Accordingly, we hypothesized that genes with nonsynonymous mutations would be functionally different between ASD patients and controls. In particular, we focused on genes with putatively damaging mutations, for which we applied Phred-scaled CADD scores44 >20 to MIS_LOF (MIS_LOF genes with CADD > 20, ASD = 19 of 51 (37.3%) and control = 12 of 30 (40%)). It was previously reported that highly damaging mutations in ASD-related genes are highly associated with protein‒protein interactions (PPIs)35. Generally, the PPI score of a gene indicates the degree of involvement “per gene” in diverse protein‒protein interactions. To obtain the single PPI score per gene, we calculated a weighted sum of the varying PPI scores assigned to a single gene. We then sought to compare PPI levels between ASD patients and controls for the genes with LOF_MIS mutations after classifying genes by high and low CADD scores. The median level of PPIs was greater in ASD subjects than in controls for LOF_MIS mutations with CADD scores >20 (ASD = 4.03 and control=1.93, p = 0.024, two-sided Wilcoxon rank sum test) (Fig. 2e). These results showed that damaging brain somatic SNVs in ASD patients are more significantly enriched for genes with high PPIs than in controls, perhaps leading to biological network dysfunction related to ASD.

Given the genetic heterogeneity underlying ASD, various mutational impacts may converge on ASD-related pathogenesis45. Thus, we examined whether brain somatic SNVs were found in genes implicated in neurodevelopmental processes or neuropsychiatric disorders. Using ultradeep TASeq, we were able to validate rare damaging brain somatic SNVs in seven different genes with CADD scores >20. Among them, five genes (ADCY5, CENPJ, DVL1, PEAK1, and RGS6) were not considered high-risk ASD candidate genes in the Simons Foundation Autism Research Initiative (SFARI) dataset31 (Table 1 and Supplementary Table 5).

Table 1 Subjects carrying damaging brain somatic SNVs.

However, the newly identified genes were associated with defective neurodevelopmental or psychiatric phenotypes. ADCY5, known to produce cAMP, which regulates neuronal function, was reported to be related to dyskinesia or Parkinsonian-like motor dysfunction in an ADCY5-null mouse model46. De novo mutations in the 5’ donor splice site of ADCY5 were also shown to cause early-onset autosomal dominant chorea and dystonia in a three-generation family study, indicating that ADCY5 haploinsufficiency is involved in these movement disorders47.

A homozygous single-base deletion and missense mutation in CENPJ were found to cause microcephaly via centrosome aberrations, and this gene is normally responsible for protein localization to the spindle poles of mitotic cells during prenatal neurogenesis in mice48.

DVL1 was shown to be associated with deficits in the recognition of social hierarchy and dominance in a DVL1-null mouse model49. Conditional ablation of ERBB3 in the central nervous system was reported to result in a lack of social novelty preference in a mouse model50. RGS6 knockout in mice was found to inhibit anxiety and depression via serotonin-mediated activation of the 5-HT receptor-adenylyl cyclase axis51, suggesting that a gain of function of this gene might be implicated in neuropsychiatric phenotypes52.

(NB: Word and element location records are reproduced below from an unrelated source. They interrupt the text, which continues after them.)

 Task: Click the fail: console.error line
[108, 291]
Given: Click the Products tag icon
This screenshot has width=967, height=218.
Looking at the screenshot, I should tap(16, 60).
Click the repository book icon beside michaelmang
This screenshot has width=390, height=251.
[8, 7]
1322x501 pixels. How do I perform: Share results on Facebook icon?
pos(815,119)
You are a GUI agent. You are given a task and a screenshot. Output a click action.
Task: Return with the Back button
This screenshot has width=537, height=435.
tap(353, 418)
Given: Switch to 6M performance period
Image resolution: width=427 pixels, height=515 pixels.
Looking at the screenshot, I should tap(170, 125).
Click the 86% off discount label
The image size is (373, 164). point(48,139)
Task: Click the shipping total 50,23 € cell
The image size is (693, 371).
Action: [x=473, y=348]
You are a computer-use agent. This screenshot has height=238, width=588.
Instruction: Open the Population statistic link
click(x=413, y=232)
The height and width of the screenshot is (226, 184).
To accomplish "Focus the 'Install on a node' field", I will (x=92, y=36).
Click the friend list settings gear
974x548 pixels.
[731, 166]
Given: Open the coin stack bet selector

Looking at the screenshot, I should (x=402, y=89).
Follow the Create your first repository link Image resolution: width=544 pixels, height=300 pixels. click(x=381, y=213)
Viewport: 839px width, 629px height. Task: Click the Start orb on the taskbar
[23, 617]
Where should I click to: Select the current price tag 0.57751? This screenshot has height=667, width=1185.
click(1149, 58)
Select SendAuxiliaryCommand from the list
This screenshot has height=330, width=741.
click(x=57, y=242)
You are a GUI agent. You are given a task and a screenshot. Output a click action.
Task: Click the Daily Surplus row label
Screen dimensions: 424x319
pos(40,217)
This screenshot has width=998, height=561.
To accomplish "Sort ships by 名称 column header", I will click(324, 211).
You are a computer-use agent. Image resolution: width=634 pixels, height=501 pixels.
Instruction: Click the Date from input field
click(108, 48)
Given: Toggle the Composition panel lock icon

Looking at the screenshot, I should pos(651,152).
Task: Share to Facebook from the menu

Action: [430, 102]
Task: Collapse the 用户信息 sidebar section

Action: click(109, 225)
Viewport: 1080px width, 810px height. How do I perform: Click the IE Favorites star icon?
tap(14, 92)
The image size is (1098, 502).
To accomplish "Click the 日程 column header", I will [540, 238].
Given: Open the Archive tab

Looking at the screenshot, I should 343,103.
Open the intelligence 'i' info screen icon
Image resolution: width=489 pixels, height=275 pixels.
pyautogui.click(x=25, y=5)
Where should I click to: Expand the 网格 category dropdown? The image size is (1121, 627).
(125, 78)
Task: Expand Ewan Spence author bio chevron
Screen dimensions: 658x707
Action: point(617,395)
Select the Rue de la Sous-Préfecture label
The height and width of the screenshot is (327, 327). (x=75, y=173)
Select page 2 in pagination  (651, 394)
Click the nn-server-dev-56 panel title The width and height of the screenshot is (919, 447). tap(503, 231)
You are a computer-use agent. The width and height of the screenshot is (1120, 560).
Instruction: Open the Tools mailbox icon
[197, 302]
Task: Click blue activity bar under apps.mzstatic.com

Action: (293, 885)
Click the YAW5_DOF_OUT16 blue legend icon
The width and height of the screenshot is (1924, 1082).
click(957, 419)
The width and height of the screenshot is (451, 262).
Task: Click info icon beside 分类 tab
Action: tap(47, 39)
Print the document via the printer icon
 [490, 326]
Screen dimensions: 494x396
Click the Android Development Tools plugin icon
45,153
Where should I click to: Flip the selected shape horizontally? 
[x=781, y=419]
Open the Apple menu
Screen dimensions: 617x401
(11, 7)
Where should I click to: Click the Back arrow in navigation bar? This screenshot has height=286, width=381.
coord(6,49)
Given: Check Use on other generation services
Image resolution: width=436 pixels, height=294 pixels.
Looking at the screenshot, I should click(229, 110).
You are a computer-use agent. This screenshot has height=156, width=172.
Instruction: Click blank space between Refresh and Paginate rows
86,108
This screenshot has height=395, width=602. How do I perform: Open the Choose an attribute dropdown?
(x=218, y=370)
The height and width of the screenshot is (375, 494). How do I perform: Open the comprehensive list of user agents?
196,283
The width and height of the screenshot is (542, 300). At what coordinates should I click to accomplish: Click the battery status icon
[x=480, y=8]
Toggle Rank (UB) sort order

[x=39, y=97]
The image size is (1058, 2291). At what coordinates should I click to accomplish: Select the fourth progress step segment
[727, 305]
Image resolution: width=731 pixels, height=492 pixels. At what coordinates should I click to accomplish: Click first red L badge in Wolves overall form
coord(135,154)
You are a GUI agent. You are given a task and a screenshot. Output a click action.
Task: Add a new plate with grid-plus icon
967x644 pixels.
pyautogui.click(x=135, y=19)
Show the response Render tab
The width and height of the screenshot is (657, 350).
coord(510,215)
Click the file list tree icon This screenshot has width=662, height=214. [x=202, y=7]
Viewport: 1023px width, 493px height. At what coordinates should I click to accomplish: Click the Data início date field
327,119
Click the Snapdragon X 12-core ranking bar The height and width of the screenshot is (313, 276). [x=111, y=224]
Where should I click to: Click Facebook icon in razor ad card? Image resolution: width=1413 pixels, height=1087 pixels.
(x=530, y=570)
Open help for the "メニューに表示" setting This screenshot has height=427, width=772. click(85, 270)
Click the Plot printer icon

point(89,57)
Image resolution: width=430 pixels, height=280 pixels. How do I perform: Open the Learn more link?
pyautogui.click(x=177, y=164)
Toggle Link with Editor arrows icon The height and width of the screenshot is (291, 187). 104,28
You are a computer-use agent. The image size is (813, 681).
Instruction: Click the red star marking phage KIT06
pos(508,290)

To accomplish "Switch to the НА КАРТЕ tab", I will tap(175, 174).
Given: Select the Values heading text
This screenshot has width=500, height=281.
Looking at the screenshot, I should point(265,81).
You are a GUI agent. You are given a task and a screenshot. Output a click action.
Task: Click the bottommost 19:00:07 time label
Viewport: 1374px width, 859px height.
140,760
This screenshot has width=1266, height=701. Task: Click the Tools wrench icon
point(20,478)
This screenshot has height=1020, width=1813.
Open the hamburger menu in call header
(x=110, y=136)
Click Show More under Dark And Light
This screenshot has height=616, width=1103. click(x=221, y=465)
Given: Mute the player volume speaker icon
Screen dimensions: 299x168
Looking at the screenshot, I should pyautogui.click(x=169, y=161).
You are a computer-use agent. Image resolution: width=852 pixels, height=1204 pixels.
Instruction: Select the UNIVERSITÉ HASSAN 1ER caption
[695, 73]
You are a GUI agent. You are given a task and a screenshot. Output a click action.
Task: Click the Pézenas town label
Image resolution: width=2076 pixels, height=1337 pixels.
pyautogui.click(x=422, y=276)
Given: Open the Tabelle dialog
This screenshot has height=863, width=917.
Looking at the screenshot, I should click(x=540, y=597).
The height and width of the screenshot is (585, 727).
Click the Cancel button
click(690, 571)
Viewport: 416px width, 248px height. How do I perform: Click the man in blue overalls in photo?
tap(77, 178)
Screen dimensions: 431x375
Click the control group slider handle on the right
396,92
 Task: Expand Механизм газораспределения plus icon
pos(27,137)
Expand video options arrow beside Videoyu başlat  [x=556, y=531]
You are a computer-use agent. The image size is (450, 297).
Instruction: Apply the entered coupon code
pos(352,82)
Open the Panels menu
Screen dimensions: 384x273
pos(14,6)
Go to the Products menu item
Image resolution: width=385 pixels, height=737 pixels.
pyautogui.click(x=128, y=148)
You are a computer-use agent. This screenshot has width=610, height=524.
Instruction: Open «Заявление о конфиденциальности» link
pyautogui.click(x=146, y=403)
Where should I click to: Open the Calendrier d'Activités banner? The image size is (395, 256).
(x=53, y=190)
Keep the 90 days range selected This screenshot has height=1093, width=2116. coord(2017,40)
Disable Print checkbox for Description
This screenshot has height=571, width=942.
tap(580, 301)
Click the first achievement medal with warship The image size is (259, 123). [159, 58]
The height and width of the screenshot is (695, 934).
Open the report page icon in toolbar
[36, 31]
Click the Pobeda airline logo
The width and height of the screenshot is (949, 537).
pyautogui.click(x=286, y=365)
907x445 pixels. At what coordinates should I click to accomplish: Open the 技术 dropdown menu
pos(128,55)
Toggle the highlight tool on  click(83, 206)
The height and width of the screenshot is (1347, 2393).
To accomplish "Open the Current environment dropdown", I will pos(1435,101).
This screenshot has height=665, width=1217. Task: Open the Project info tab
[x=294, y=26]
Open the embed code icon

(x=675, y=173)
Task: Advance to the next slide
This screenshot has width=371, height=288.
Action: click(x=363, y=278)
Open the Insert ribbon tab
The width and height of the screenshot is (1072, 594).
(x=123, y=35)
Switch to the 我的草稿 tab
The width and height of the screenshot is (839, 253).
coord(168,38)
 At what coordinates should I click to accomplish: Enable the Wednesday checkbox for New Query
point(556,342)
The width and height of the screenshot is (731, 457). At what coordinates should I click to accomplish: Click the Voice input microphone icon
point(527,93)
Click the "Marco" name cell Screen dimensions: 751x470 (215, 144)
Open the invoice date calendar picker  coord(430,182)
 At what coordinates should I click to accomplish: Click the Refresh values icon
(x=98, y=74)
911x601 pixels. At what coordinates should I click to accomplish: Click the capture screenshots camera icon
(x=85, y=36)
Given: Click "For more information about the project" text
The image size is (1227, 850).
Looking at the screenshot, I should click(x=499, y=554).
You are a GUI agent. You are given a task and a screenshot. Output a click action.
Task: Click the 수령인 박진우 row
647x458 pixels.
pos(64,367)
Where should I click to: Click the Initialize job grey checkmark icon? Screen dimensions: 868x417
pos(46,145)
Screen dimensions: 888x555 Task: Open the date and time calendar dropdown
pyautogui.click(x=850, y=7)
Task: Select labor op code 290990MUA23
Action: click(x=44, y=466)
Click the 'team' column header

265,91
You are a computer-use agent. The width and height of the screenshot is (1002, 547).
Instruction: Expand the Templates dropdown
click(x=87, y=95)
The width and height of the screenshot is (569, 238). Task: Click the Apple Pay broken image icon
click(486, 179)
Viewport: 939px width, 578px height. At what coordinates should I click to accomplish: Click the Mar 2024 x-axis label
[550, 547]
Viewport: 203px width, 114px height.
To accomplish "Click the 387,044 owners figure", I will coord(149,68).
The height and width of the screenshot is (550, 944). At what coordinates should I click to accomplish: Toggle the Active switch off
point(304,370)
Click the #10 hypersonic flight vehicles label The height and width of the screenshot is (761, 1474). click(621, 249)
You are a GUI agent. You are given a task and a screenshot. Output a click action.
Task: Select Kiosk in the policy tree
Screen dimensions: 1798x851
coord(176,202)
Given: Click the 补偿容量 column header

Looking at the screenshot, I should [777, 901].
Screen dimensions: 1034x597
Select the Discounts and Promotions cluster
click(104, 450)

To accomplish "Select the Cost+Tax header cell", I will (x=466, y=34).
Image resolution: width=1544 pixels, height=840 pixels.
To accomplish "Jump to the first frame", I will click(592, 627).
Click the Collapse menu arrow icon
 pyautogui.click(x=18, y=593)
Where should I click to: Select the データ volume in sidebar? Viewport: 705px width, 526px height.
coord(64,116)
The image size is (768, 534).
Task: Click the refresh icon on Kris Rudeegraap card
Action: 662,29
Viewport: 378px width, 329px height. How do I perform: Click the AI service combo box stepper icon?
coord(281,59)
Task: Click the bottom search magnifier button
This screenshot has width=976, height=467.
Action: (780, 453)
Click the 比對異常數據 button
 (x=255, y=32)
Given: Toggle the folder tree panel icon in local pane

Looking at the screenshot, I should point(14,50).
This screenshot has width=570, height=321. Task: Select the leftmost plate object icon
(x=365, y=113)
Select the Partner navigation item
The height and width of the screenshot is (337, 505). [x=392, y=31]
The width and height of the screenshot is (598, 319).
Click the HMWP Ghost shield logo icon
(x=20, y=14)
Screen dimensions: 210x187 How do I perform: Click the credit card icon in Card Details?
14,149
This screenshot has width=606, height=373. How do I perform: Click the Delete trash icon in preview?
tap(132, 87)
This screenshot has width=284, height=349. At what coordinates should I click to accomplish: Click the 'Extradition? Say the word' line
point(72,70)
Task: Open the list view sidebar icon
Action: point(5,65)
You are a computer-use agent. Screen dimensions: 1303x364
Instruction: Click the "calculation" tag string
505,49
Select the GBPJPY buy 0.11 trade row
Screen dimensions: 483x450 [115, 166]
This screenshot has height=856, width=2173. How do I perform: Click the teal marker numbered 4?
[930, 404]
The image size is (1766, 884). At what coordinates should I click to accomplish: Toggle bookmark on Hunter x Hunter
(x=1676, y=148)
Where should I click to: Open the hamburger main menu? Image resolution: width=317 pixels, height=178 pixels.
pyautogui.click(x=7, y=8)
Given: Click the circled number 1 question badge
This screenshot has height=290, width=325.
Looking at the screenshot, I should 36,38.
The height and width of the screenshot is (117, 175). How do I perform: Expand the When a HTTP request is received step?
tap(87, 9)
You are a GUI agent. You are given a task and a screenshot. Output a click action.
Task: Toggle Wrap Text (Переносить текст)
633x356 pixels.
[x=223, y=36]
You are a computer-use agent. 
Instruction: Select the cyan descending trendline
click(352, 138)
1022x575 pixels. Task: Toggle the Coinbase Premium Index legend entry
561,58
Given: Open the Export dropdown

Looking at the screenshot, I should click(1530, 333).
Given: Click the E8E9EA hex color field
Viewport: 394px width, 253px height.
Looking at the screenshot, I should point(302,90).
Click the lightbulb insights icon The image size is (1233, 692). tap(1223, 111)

Notably, three of the aforementioned genes, ADCY5, PEAK1, and RGS6, showed relatively high constraint levels of 0.14 (90% CI 0.08 ̶0.25), 0.29 (90% CI 0.2 ̶0.44), and 0.22 (90% CI 0.13 ̶0.4), respectively, which were calculated by the expected ratios for loss-of-function mutations based on the GenomAD database43 (Supplementary Table 6). Furthermore, when using a brain cell-type specificity database based on human single-cell RNA sequencing data53, ADCY5 and ERBB3 were found to be enriched in oligodendrocytes, while PEAK1 and RGS6 were enriched in microglia and neurons, respectively (Supplementary Table 6). Taken together, our results suggested that these genes with rare damaging somatic mutations may be associated with the neurodevelopmental pathogenesis of ASD.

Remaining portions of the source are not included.